2007-04-15 Thread Tina I
Alex Martelli wrote:
 Tina I [EMAIL PROTECTED] wrote:
...
 He he... at the age of 40 I'm well beyond school work ;)
 
 Why would that be?  My wife's over 40, yet she's a student (currently at
 Stanford -- they were overjoyed to admit her, with lot of life
 experience as well as previous studies, apparently).  She's not taking
 elementary courses on Python (having co-written a book on Python,
 tech-reviewed a few, and having been the first woman coopted as a member
 of the PSF:-), but she _has_ been taken equivalent ones on Java and C++
 (languages she didn't previously know), as well as calculus,
 neurophysiology, and other strange things that are part of the Symbolic
 Systems studies.
 
 Down with ageism!-)
 
 
 Alex
  
It's not really ageism, just how I feel *my self* about going back to 
school.
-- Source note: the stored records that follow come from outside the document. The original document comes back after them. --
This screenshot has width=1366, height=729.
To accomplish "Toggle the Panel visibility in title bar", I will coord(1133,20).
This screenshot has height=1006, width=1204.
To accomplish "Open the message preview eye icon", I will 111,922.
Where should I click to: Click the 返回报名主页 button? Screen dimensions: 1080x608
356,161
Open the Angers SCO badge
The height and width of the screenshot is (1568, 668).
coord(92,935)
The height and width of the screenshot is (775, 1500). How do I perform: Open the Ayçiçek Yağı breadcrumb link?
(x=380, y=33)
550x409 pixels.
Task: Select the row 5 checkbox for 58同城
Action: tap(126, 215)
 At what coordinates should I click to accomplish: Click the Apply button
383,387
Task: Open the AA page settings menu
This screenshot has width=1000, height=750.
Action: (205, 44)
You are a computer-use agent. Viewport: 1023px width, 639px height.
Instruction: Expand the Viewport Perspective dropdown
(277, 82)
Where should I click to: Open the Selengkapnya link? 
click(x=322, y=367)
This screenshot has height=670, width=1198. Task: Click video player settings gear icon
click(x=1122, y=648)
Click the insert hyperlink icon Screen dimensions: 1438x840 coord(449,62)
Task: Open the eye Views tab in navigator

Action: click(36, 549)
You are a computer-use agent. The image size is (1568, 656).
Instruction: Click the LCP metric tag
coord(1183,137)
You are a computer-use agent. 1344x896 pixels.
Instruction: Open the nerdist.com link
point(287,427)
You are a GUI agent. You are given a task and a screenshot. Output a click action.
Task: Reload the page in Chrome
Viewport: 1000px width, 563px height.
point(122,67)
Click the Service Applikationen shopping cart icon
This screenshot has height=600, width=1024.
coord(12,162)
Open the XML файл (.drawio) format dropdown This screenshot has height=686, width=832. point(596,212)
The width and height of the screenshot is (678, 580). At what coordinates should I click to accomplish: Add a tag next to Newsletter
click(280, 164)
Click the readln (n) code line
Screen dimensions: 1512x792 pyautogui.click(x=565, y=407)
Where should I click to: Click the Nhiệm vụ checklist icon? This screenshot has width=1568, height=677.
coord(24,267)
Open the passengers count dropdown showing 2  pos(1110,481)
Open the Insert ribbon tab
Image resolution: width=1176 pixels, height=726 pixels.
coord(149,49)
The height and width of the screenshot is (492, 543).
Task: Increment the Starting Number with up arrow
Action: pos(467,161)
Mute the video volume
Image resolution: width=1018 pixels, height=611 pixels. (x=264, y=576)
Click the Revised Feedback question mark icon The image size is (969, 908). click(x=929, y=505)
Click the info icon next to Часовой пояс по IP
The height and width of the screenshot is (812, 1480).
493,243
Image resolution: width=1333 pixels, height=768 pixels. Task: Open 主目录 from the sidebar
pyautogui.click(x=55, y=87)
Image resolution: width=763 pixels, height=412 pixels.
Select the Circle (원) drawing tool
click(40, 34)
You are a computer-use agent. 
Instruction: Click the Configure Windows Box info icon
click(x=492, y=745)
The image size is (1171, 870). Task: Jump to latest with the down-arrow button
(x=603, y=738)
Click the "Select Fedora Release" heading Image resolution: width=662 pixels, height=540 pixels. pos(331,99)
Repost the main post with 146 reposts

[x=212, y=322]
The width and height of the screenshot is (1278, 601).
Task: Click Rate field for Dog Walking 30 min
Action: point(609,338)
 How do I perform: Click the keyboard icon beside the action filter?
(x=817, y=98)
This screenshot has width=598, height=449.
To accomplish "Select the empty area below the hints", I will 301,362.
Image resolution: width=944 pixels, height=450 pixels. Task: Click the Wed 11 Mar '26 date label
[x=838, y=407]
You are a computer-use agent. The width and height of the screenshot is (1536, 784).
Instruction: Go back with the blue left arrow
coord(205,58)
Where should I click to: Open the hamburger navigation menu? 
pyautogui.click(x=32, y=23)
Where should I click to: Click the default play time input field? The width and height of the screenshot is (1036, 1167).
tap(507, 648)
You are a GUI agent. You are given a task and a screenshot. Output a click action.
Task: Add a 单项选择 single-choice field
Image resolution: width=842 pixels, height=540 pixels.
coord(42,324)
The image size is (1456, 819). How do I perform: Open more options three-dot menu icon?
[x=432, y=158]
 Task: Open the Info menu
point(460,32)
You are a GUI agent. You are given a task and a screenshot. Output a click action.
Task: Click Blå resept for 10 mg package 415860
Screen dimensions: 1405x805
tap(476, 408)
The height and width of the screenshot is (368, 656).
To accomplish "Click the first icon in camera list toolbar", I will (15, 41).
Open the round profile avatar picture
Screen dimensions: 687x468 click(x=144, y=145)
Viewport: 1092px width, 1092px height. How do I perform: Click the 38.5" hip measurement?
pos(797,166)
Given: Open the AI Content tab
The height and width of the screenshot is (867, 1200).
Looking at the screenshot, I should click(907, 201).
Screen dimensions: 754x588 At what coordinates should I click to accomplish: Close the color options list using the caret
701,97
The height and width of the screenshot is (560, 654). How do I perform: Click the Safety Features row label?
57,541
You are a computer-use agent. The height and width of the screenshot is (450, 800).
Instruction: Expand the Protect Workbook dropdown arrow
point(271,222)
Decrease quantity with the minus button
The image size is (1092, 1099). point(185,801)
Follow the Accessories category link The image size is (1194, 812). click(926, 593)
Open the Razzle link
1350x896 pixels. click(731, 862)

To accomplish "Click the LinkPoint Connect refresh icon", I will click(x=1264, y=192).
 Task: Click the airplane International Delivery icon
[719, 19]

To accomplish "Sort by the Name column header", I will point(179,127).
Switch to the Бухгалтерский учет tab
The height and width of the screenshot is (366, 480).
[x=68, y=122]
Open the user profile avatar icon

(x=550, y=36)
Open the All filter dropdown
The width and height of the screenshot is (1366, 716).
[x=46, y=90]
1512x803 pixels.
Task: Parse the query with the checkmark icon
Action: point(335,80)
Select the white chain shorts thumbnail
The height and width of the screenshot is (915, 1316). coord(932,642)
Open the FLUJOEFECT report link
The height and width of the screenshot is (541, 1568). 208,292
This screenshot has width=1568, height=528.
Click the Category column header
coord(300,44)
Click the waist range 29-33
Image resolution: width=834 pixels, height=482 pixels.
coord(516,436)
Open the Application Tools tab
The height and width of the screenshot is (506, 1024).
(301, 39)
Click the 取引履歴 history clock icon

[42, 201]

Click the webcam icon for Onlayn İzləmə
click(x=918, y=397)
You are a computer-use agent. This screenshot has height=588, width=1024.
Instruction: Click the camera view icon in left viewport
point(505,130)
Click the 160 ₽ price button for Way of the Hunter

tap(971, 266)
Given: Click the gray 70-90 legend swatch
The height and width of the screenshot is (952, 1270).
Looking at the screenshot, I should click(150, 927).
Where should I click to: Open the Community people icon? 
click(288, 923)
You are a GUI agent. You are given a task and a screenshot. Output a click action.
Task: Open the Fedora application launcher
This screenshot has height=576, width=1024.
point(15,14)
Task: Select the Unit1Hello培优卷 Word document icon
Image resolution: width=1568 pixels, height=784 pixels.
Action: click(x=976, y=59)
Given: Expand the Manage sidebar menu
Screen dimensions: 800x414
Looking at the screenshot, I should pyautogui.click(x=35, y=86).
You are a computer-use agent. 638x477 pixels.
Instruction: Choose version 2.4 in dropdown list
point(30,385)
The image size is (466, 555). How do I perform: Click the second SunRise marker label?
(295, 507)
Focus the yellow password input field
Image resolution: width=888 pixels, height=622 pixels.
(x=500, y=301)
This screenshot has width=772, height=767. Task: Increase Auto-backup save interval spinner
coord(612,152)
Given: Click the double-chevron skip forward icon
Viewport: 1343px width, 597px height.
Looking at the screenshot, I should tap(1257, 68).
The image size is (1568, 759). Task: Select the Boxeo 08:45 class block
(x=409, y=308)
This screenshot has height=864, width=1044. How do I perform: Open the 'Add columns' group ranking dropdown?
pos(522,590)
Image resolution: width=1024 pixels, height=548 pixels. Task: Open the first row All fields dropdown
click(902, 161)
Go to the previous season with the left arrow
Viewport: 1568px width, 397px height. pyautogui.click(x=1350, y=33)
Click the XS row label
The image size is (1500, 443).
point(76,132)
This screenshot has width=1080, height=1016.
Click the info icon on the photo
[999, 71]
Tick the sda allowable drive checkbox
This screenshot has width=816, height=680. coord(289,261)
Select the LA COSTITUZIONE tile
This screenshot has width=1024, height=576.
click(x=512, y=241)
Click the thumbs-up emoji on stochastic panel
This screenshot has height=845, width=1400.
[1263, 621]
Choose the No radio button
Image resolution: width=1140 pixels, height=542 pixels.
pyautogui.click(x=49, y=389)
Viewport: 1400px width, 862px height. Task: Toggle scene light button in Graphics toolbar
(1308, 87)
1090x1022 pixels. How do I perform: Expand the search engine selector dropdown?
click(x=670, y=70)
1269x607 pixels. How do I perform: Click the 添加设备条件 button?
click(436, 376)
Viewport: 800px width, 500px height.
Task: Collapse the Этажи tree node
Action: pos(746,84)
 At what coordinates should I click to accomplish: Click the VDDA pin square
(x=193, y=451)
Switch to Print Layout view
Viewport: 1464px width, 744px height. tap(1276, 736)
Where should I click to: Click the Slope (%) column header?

I'm not done learning though, it's just that I can give my self 
the luxury of learning whatever I want, just what I want at the pace 
that I want. And since I happen to like computers that's mostly what I 
concentrate about. Right now I'm hooked on Python, but also messing 
about with PHP and Javascript. Tried some Java but didn't like it... 
Threw out Windows a couple of years ago and have spent quite some time 
learning the ins and outs of Linux.

So even if I probably will never go back to school I'm looking forward 
to many many years learning new and exciting things :)

Tina
(Sorry for the way OT post. I just couldn't stop my own ramble ;)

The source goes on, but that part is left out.